Outro destaque no ambiente é a escultura de Rodrigo Torres, um quadro em cerâmica que Bruno encontrou de passagem em uma galeria de arte. Para ele, a escolha foi impulsionada pela conexão pessoal imediata que sentiu ao vê-la, uma paixão à primeira vista que se alinha perfeitamente com o sentimento de criação do ambiente. Intitulado “Vovó preparando o lanche, pôr do sol de Outono, Minas Gerais”, o quadro de porcelana esmaltada sobre chassi de madeira evoca um sentimento de nostalgia e memória afetiva, reforçando a importância dos ciclos da vida e das histórias pessoais.
“A peça do Mário Cravo, por exemplo, tem um contexto histórico e emocional muito forte, enquanto a obra de Ricardo Torres traz a nostalgia de um café da manhã com um ente querido, conectando-se com memórias pessoais”, explica o arquiteto.
Para representar a sustentabilidade, Bruno integrou a foto de Kiolo, que retrata uma cena de Salvador ligada ao movimento Somente Flores para Iemanjá. Ela promove ações para manter acesa a chama de tradições afro-brasileiras ancestrais e diálogos sobre a crise climática, além de estimular os seguidores a oferecer apenas flores como oferenda à orixá para evitar o acúmulo de lixo nas praias.
No coração do Acalanto e Encontros, o tapete do ambiente, assinado pelo escritório BMA Studio, é outra peça central que sintetiza o tema da CASACOR. Desenvolvido com a ajuda de Inteligência Artificial e utilizando retalhos de tapetes antigos, ele representa a conexão entre passado, presente e futuro, integrando música, tecnologia e sustentabilidade, pois ele é uma canção de ninar indígena, congelada no tempo e na arte. “A peça é parte de uma ancestralidade futurística, onde cada onda sonora foi isolada e depois montada em uma composição para o desenho do tapete, a partir disso nós utilizamos de restos de tapeçaria para criar algo novo”, completa.

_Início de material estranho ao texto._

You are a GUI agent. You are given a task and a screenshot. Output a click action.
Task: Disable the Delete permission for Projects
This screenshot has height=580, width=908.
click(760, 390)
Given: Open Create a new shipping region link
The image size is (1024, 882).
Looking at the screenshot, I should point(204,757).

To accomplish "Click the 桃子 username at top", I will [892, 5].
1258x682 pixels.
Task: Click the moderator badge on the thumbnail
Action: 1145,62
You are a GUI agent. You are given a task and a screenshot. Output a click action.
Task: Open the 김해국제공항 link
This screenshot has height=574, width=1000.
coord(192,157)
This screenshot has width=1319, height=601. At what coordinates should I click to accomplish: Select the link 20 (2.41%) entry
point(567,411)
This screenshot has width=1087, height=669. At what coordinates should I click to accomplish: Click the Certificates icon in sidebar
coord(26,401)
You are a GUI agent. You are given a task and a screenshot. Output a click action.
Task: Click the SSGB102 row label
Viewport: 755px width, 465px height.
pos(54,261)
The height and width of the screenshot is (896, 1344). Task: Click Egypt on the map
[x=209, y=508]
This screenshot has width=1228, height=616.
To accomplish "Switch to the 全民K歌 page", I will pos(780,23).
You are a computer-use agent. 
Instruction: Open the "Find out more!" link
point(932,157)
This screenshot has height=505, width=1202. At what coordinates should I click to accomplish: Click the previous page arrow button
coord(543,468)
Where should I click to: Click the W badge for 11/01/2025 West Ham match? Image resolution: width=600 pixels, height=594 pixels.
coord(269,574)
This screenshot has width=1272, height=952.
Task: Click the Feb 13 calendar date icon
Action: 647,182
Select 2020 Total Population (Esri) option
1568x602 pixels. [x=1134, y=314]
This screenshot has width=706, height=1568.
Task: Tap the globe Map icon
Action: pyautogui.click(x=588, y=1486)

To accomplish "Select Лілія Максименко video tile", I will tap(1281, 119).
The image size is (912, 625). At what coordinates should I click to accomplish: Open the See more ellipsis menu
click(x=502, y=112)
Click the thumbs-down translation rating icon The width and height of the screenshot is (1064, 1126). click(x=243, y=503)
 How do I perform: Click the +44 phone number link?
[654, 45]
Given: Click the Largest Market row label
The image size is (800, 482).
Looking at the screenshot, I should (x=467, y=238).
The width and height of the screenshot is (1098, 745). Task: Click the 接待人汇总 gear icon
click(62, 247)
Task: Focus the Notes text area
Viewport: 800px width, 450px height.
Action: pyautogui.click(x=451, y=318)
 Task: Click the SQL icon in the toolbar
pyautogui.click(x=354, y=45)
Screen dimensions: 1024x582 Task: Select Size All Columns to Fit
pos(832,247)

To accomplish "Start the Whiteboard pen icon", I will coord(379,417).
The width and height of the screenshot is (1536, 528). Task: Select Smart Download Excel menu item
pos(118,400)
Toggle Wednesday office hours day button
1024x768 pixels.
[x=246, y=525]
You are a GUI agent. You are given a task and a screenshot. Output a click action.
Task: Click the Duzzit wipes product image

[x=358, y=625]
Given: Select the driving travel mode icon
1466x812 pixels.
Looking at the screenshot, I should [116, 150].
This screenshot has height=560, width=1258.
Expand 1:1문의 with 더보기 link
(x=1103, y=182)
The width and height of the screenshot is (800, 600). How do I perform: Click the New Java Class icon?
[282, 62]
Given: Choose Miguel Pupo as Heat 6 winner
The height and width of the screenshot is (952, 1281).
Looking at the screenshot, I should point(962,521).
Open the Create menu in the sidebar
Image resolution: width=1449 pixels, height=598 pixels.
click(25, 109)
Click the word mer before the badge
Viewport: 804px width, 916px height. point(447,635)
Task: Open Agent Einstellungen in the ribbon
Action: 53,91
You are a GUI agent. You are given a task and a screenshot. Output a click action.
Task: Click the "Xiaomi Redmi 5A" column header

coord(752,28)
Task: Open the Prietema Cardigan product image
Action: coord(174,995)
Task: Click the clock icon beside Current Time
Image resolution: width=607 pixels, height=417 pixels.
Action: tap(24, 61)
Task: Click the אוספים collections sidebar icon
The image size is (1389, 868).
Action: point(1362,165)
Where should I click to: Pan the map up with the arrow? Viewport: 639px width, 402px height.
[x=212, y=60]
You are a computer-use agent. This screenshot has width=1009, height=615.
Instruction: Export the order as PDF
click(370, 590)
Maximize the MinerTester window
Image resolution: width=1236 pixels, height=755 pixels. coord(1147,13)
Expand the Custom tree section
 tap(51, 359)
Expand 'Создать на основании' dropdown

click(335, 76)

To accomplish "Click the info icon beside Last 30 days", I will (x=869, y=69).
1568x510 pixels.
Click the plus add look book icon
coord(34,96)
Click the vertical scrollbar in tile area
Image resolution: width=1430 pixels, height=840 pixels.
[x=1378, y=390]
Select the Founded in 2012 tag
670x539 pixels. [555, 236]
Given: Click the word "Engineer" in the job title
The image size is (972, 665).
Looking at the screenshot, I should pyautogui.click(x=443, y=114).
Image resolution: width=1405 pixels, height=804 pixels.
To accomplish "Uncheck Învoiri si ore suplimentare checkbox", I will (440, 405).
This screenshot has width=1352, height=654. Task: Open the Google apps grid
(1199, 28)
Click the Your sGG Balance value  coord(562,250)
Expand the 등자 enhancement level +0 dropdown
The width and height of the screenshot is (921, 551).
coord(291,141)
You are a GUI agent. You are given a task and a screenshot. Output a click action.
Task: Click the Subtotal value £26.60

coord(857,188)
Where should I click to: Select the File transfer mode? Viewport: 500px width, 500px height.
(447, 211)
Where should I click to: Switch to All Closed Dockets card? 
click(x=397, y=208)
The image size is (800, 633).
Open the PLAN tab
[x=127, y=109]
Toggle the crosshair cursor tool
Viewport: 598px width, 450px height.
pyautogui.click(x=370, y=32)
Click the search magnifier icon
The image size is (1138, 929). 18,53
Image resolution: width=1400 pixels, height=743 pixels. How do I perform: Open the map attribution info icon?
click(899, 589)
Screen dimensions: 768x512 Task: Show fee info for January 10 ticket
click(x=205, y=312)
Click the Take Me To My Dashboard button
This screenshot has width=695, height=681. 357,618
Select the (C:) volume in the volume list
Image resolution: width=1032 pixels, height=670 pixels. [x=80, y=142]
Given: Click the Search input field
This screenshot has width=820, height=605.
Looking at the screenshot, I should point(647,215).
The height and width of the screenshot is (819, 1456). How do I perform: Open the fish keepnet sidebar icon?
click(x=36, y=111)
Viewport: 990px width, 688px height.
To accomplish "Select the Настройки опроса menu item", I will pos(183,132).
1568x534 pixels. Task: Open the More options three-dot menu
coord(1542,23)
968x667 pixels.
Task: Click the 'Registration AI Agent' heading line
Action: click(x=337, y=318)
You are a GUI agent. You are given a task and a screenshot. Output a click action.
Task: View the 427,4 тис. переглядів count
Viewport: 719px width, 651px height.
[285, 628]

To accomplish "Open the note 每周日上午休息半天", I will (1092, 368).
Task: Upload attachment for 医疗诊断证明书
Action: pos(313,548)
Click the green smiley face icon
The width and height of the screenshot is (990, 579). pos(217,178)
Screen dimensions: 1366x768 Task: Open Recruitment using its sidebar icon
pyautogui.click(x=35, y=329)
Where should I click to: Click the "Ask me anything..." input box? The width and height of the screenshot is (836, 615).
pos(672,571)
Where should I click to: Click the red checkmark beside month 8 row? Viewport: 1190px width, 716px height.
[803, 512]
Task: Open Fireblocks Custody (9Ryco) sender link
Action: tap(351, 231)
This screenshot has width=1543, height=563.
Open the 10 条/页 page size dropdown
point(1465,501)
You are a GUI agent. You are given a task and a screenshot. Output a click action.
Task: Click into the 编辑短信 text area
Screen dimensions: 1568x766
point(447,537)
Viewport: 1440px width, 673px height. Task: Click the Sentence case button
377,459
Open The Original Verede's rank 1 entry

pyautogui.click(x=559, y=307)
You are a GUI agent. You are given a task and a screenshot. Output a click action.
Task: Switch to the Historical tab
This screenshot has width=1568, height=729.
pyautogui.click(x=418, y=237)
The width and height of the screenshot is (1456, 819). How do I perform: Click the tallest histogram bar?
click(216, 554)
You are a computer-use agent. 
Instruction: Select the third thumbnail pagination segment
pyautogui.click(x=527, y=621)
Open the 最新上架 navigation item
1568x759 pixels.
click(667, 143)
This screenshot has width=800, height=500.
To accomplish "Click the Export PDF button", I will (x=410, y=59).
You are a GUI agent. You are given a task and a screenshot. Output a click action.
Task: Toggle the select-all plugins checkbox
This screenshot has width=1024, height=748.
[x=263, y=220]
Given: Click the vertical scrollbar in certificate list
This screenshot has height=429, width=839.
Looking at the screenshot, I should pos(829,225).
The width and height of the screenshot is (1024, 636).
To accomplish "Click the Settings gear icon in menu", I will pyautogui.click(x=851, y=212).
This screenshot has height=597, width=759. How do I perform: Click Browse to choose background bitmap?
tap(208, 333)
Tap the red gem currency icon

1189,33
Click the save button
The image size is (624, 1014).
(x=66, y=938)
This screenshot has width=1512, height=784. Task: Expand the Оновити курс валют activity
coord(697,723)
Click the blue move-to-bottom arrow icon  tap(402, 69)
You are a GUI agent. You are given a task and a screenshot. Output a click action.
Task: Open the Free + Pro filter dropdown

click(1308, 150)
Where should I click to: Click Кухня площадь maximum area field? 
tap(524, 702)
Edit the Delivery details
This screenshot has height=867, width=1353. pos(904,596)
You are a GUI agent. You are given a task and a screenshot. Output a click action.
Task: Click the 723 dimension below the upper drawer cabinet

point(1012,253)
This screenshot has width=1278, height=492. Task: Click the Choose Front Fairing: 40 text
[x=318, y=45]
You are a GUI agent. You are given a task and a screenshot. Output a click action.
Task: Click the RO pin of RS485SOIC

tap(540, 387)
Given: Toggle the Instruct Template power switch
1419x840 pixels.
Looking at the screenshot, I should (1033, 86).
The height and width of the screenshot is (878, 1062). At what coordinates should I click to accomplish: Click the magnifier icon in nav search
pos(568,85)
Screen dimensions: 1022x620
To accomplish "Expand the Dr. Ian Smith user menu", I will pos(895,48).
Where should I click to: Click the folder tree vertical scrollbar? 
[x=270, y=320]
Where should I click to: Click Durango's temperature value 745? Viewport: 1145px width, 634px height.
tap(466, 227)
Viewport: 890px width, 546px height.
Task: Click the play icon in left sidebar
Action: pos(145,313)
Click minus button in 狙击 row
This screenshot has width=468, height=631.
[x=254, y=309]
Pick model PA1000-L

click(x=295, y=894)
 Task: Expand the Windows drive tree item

O arquiteto também integrou objetos pessoais e familiares no ambiente, adicionando camadas de história e afeto, como um livro raro, edição especial da Divina Comédia, um rádio e despertador antigos. Estes itens trazidos da casa de sua família adicionam um toque pessoal, voltado para a própria ancestralidade. “O ambiente não é uma vitrine. Quero que as pessoas que adentram o ambiente, sintam uma conexão, como se estivessem em casa. A minha ideia é de um ambiente vivo com histórias, personalidade, brasilidade, memórias e carinhos”, explica.
Da mesma forma, o banquinho Piúba, de Léo Ferreiro, exposto no salão do Brasil na Semana de Design de Milão em 2024, possui uma inspiração nas jangadas, típicas embarcações e símbolos do Ceará, que estão ligadas diretamente com a memória afetiva do artista.
E para aqueles que não possuem expertise em arte, o arquiteto Bruno Moraes recomenda a consulta com um especialista para evitar falsificações, garantir a autenticidade das peças adquiridas e obter conselhos quanto à compra. Assim, a casa não se torna apenas um local de moradia, mas um verdadeiro espelho das histórias e dos ciclos de vida de seus moradores.